SI: What's your first culinary memory?

DJO: Sitting with my mom, watching Graham Kerr, the Galloping Gourmet get drunk on television while he roasted a chicken. It's stuck in my mind ever since. Roast chicken and red wine. A good thing.

SI: Most influential person on your cooking life?

That would be people. Julia, Jacques, Alice. Besides Graham Kerr, my mother and I always watched Julia Child on her original shows. I suspect that's where the seeds of my interest in food were first planted. Later, when I was an amateur cook, I watched Jacques Pepin religiously, bought all of his cookbooks. I've always admired his love of food and especially how he cooks with such ease and efficiency. Finally, Alice Waters and Chez Panisse. Nothing more to say here. Alice and her famous restaurant have had a profound effect on me.

SI: What's one thing you wish people knew about cooking?

DJO: That recipes are snapshots, moments frozen in time, a single opinion in a world of opinions, techniques among countless techniques, showing but just one way of preparing something. Once you realize this, it's easy to tap out endless riffs on a singular snapshot.

SI: Favorite cookbook?

DJO: Julia Child's Mastering the Art of French Cooking, but only because it's my oldest.

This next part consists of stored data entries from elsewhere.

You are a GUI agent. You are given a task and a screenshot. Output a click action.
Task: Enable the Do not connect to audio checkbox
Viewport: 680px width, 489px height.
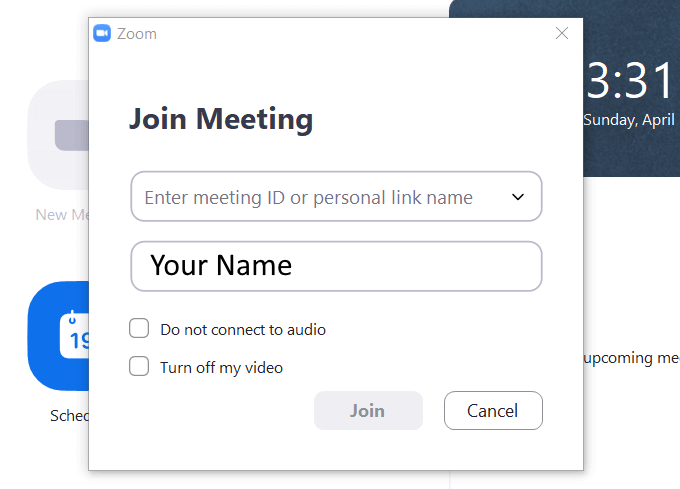(140, 329)
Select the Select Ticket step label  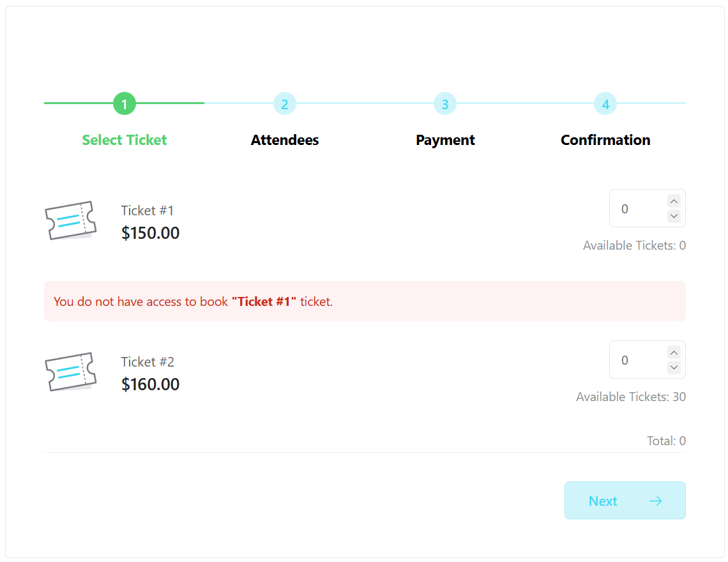point(125,140)
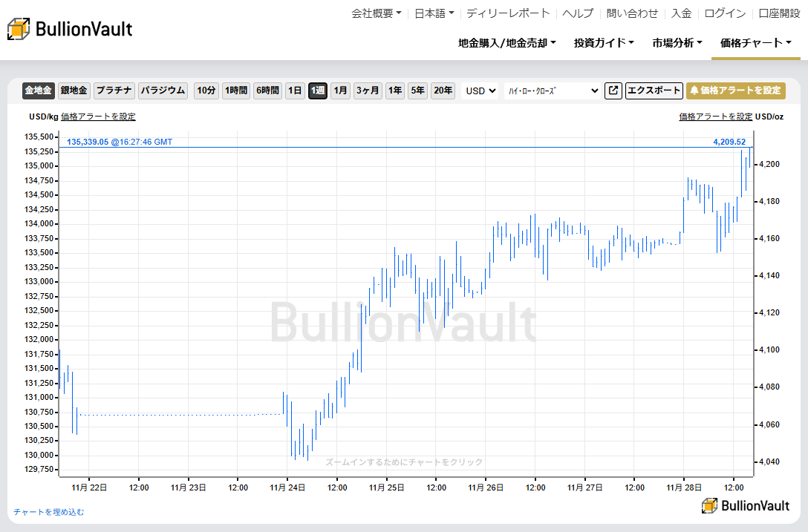
Task: Select the 10分 interval
Action: pos(206,91)
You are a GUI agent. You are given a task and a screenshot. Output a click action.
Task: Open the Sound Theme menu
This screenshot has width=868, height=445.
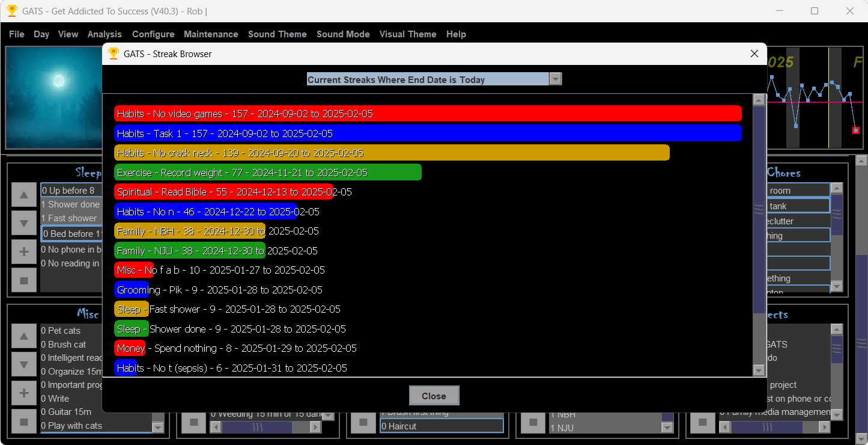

Joy of Cooking sits forlorn on the shelf, wedged between the CIA book Garde Manger and James Petersen's Sauces. My wife gave it to me the first year we were married, in 1980. It's pages are spotted and stained because I cooked so many of the “Cockaigne” recipes, the Rombauer favorites. It's one of the old versions too, with instructions on skinning squirrels, how to cook bear, porcupine and raccoon. Love that. I learned a lot from that book, even though I no longer consult it. Judy Rodgers Zuni Cafe Cookbook has a broken binding from being consulted so frequently, as do most of my Chez Panisse cookbooks and those from Jacques Pepin, Patricia Wells and Marcella Hazan. My Thomas Keller cookbooks are dog-eared and stained, but my Charley Trotter books remain pristine, as they should be. Although not strictly a cookbook, Harold McGee's On Food and Cooking continues to challenge me while mysteriously losing it pages.